Suggested in serverfault(how do I get nginx to forward HTTP POST requests via rewrite?)

I found the exact same question on trac.nginx.com but that config didn't work either:

location /api { # "/api" and "/api/" doesn't work
    proxy_pass http://localhost:8080;
    proxy_set_header Host $host;
    proxy_set_header X-Real-IP $remote_addr;
}

I am currently quite lost with what else I should try to get it to work.

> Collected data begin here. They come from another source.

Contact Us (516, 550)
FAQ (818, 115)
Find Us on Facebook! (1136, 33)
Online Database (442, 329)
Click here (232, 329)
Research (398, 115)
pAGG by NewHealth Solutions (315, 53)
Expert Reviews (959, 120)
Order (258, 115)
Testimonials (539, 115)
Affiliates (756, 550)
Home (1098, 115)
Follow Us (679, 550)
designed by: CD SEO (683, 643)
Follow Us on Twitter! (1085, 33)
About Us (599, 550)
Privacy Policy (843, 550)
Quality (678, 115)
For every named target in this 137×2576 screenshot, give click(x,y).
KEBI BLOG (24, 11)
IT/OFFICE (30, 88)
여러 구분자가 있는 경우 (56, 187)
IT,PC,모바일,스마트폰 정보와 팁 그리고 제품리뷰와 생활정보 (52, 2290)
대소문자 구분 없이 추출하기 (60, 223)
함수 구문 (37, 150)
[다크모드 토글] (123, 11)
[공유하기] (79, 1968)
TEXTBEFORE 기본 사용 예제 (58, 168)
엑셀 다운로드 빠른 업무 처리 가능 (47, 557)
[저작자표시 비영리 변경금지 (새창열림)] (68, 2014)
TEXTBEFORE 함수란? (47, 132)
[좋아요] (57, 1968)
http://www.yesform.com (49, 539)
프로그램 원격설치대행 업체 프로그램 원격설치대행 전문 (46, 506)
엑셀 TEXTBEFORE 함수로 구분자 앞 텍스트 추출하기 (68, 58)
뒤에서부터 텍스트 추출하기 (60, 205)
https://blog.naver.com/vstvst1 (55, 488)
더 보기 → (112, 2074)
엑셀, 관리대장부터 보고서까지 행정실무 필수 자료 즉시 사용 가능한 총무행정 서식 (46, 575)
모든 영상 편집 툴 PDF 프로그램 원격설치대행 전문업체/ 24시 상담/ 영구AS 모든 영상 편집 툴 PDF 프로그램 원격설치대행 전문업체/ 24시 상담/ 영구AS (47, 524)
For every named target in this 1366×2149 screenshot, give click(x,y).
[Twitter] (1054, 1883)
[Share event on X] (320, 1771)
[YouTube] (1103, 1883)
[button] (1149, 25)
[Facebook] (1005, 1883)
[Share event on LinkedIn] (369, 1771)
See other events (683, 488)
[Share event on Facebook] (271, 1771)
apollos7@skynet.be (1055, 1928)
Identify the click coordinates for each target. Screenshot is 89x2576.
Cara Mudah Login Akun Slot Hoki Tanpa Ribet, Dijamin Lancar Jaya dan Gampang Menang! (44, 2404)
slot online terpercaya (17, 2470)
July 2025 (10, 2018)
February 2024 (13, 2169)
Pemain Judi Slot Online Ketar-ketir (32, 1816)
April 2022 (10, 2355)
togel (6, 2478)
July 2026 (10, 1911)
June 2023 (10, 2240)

--- EDIT: With the help of @ti7 and @ampularius the working solution now is:

NGINX location entry:

location /api {
    proxy_pass http://localhost:8080;
    proxy_redirect off;
    proxy_set_header X-Forwarded-Host $host;
    proxy_set_header X-Forwarded-Server $host;
    proxy_set_header X-Forwarded-For $proxy_add_x_forwarded_for;
    proxy_set_header X-Forwarded-Proto $scheme;
    proxy_set_header X-Forwarded-Port  $server_port;
}

And in application.properties of the Spring Boot Service no changes were made, so NONE of these settings does anything for this case:

server.use-forward-headers=true
server.forward-headers-strategy=native
server.forward-headers-strategy=framework
server.forward-headers-strategy=none

score 2 · Answer 1 · answered Oct 14 '20 at 13:47

2

This likely happens because your backend server thinks the request is http and redirects it to https. Try adding this in your location block:

proxy_set_header X-Forwarded-Proto $scheme;
proxy_set_header X-Forwarded-Port  $server_port;

It lets your backend server know that the request is in fact coming with https but tls is terminated further up (in most cases you have to whitelist your proxyserver to make it work).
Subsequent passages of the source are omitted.